A practical application case of map reduce idea in ABAP programming

Time:2022-5-9

ABAP is an enterprise application programming language. Its 740 version was released in 2013, adding many new syntax and keywords:

A practical application case of map reduce idea in ABAP programming

One of the highlights is the newly introduced reduce keyword. The role of this keyword and widely used in the field of parallel computing of large-scale data setsMap-ReduceThe reduce operation in the programming model is similar, which can be understood literally asreduction

What is the idea of map reduce?

Map reduce is a programming model and related implementation, which is used to generate and process large-scale data sets using parallel distributed algorithms on clusters.

A map reduce program consists of a map process and a reduce method.
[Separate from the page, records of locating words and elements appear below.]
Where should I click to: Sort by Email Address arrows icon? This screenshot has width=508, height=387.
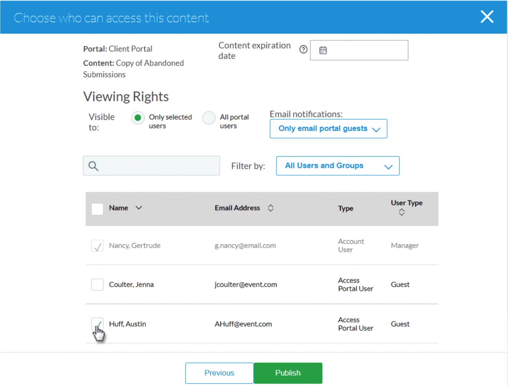point(271,208)
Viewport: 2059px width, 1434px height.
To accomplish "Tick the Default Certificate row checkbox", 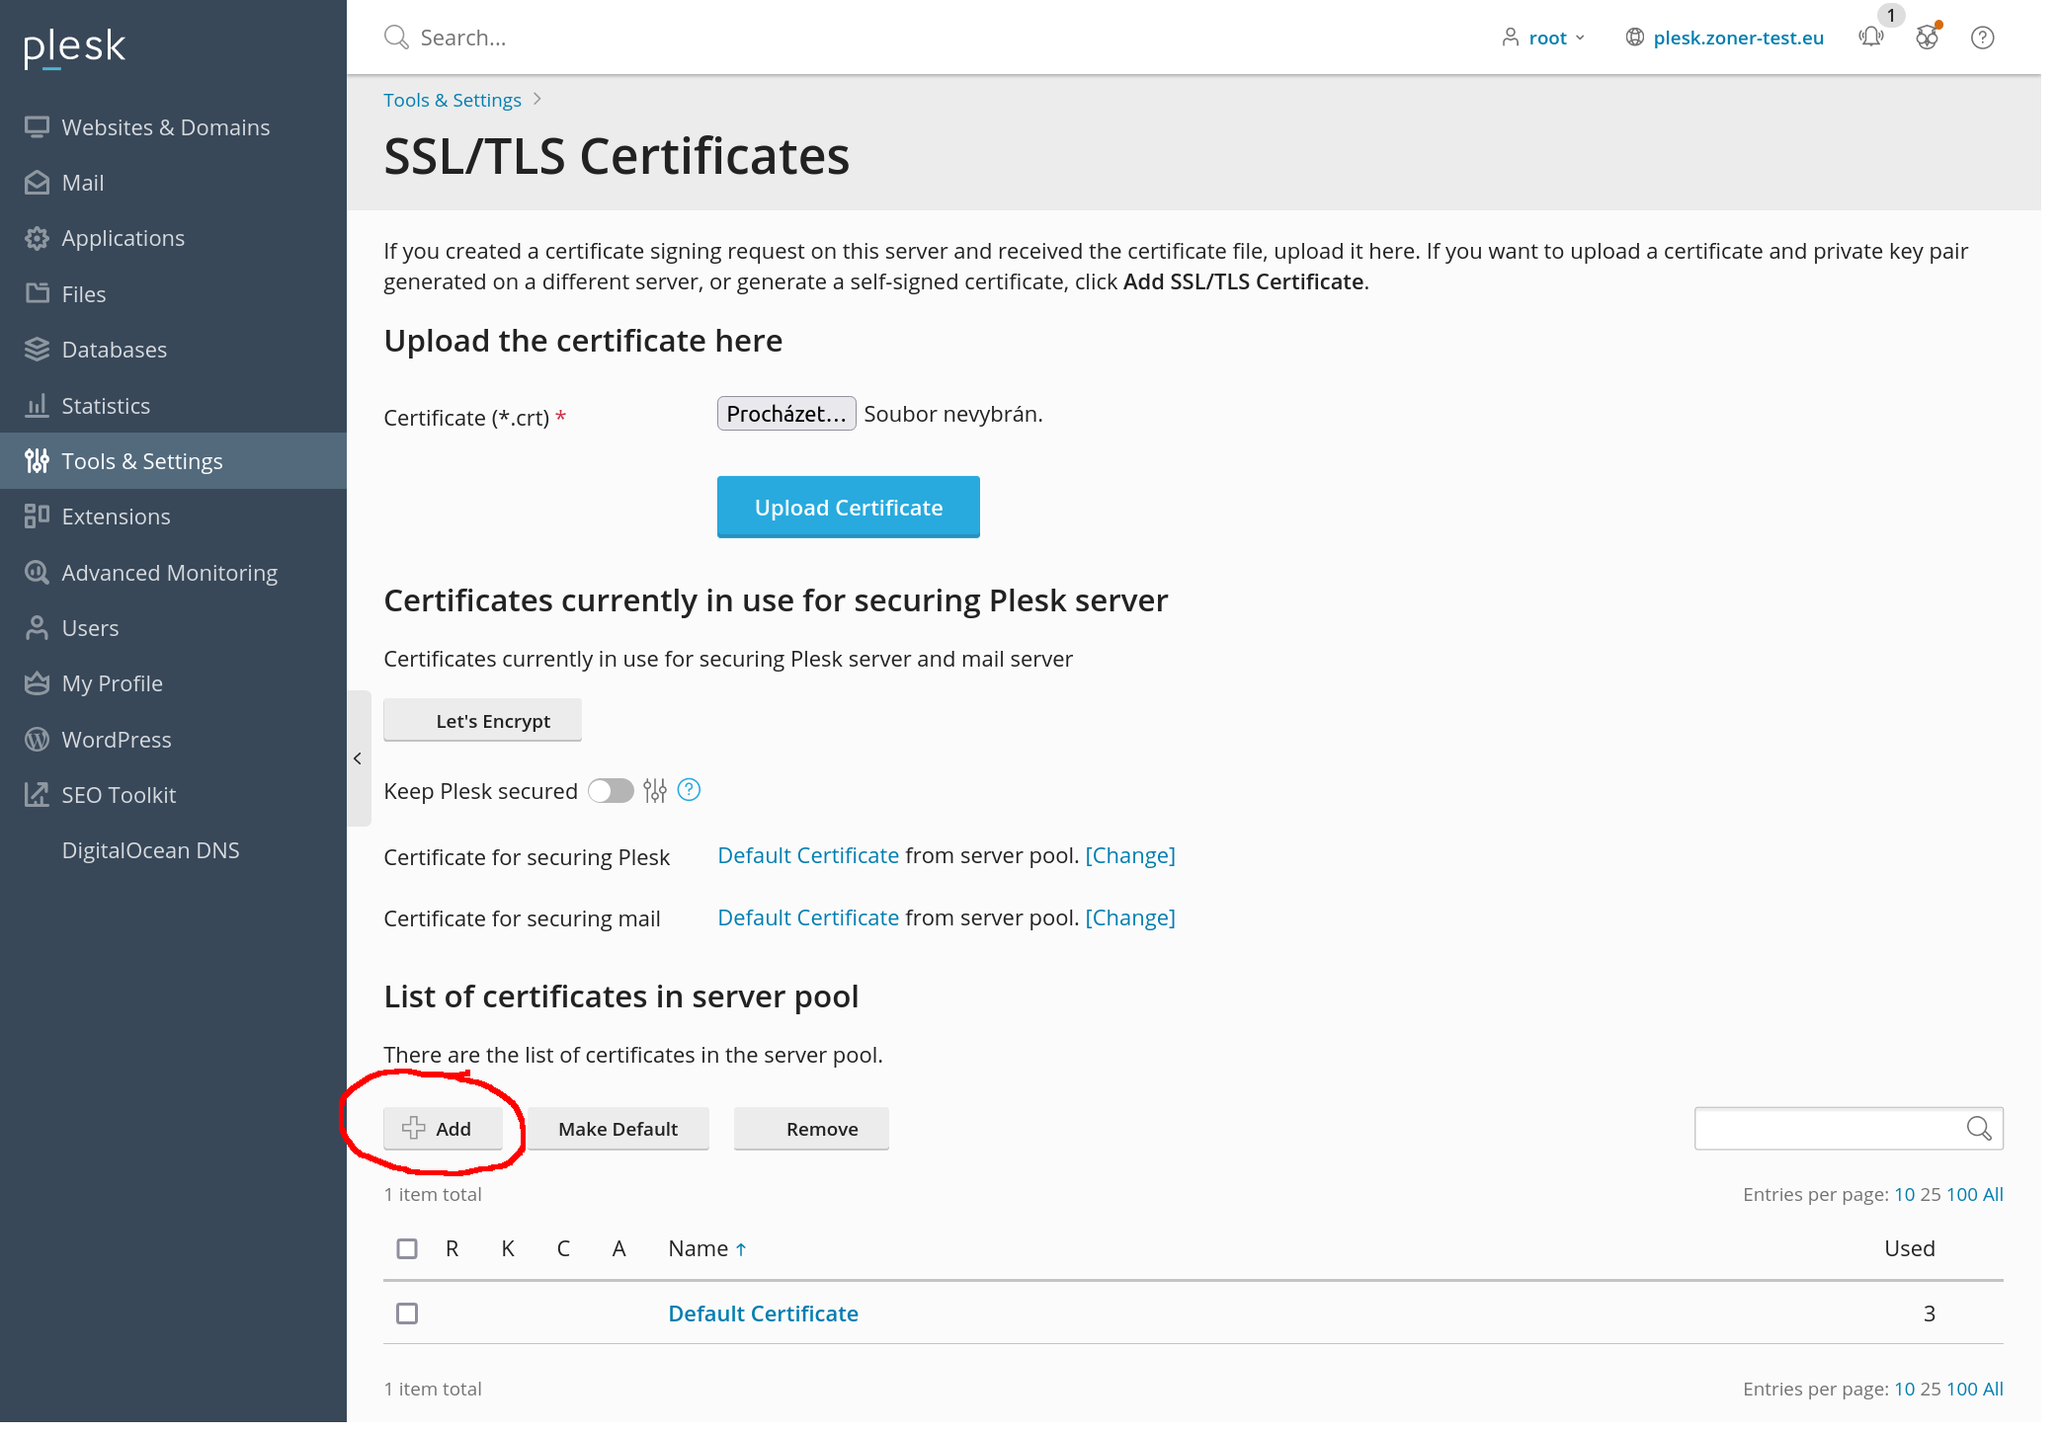I will point(407,1314).
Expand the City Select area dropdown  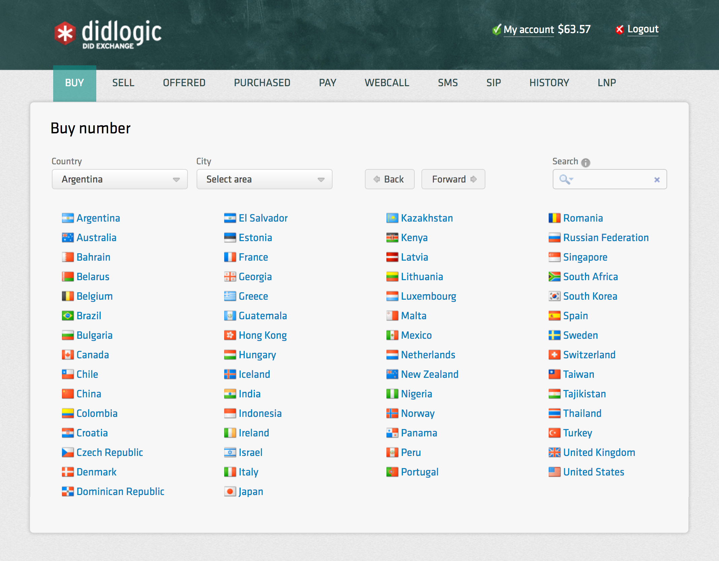(x=264, y=179)
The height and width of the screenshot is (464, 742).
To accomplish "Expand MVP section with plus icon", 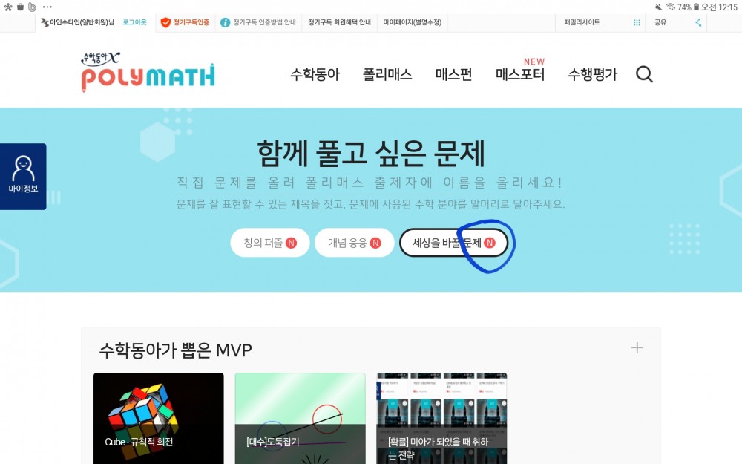I will point(637,348).
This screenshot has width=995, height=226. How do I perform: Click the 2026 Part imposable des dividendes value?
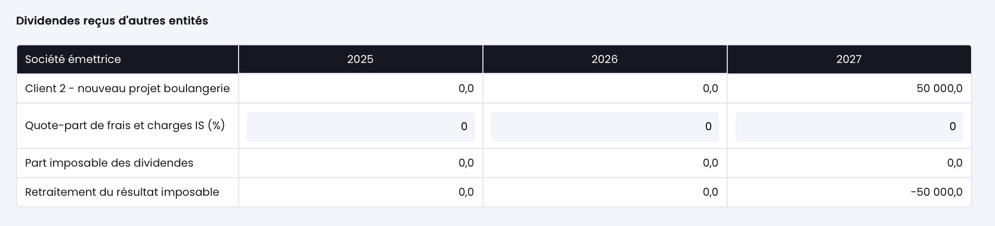711,163
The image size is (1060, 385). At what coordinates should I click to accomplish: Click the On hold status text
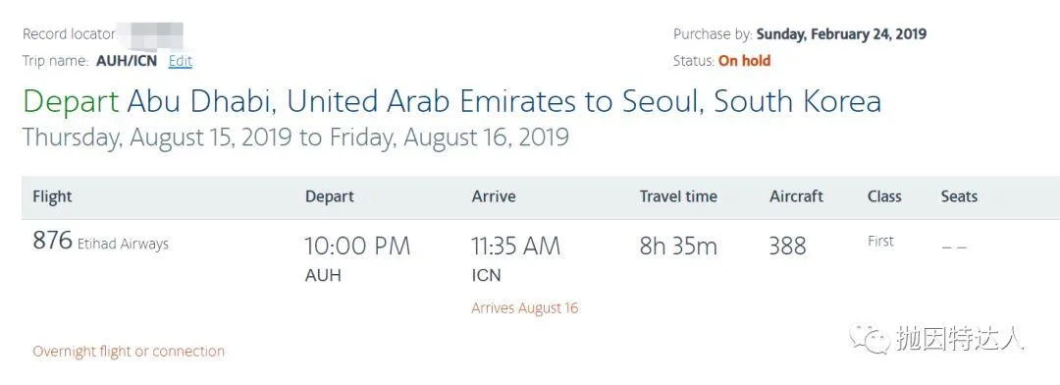click(x=744, y=61)
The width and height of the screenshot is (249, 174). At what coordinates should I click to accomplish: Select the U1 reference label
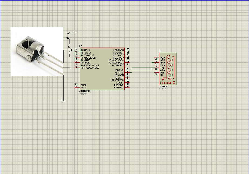[81, 46]
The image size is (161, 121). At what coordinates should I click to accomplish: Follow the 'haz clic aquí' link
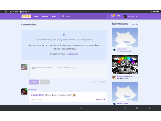click(x=73, y=54)
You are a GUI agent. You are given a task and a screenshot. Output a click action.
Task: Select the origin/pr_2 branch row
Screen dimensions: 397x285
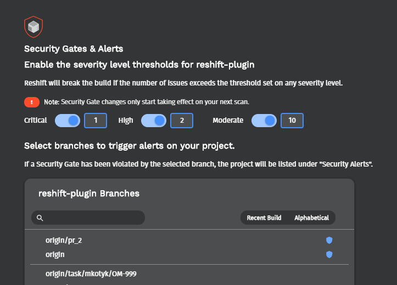189,240
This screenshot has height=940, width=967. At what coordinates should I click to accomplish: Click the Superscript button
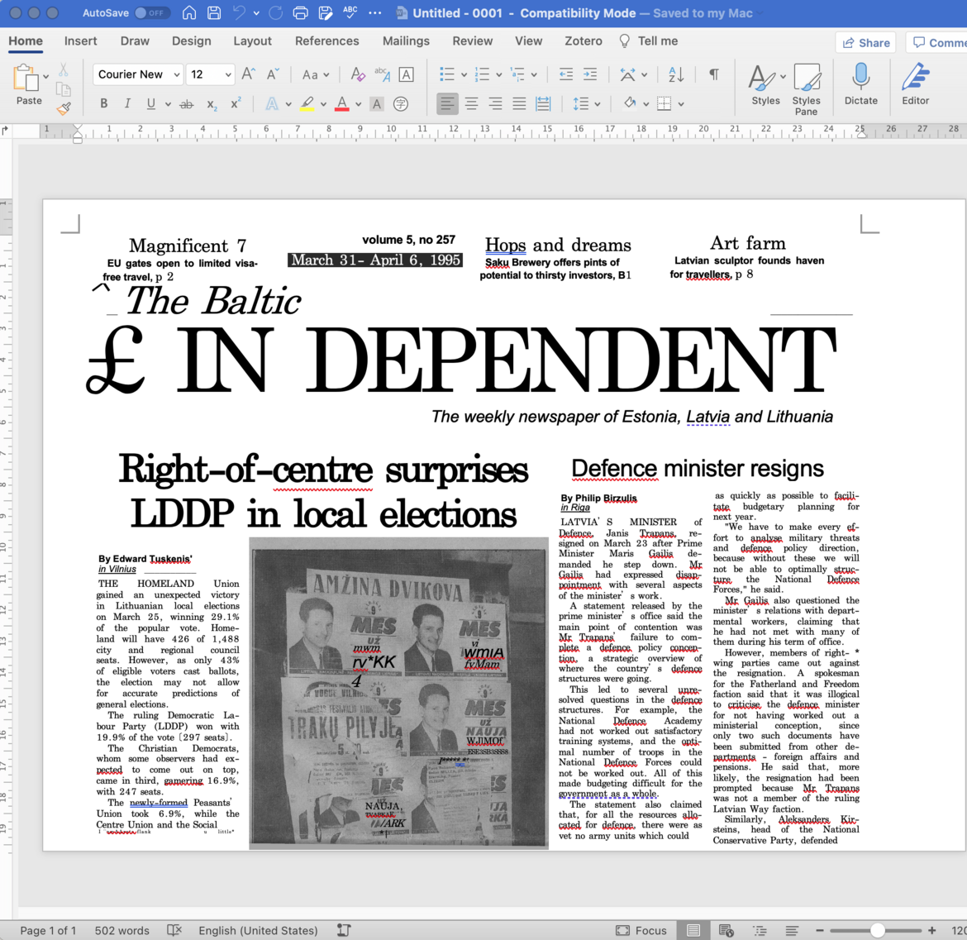236,104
The map process is responsible for filtering and sorting, such as sorting students into queues by name, and each name is maintained by a queue.

The reduce method is responsible for performing summary operations, such as calculating the number of students.
Map reduce system arranges distributed servers to run various tasks in parallel, manage all communication and data transmission between various parts of the system, provide data redundancy and realize fault tolerance mechanism.

The following figure shows the working steps of map reduce framework, which counts the number of words in a massive input data set (such as greater than 1TB). The work steps include splitting, mapping, shuffling and reducing to get the final output result.

A practical application case of map reduce idea in ABAP programming

Map reduce programming model has been widely used in tools and frameworks in the field of big data processing, such as Hadoop.

A practical application case of map reduce idea in ABAP programming

A practical application of map reduce in CRM system

Let’s look at a practical task in the author’s work. I need to make statistics on a CRM test system and list it in the database table CRM_ In jsto, the number of inner table rows with the same value in the two columns of obtyp (object type) and stsma (status schema). You can putObtyp and stsma columns are inner table rows with the same valueThis description is analogous to the repeated words in the figure above.

The following figure is the system table in the databaseCRM_JSTOPartial lines of:

A practical application case of map reduce idea in ABAP programming

The following figure shows the final statistical results completed by the author:

The total number of rows in the database table on the test system exceeds 550000, including 90279 rows. Only obtyp is maintained as TGP, but stsma is not maintained

The combination of COH and crmlead ranked second, with 78722 occurrences.

A practical application case of map reduce idea in ABAP programming

How is the result of the above figure calculated?

Friends who have done some ABAP development will write the following code immediately:

A practical application case of map reduce idea in ABAP programming

utilizeSELECT COUNTComplete the statistical work directly in the database layer. This is also the practice recommended by SAP, the so-calledCode pusudownCriterion, that is, the operations that can be carried out at the Hana database level should be put in as far as possible, so as to make full use of the powerful computing power of Hana. On the premise that the database can complete the calculation logic, try to avoid putting the calculation logic into the NetWeaver ABAP application layer.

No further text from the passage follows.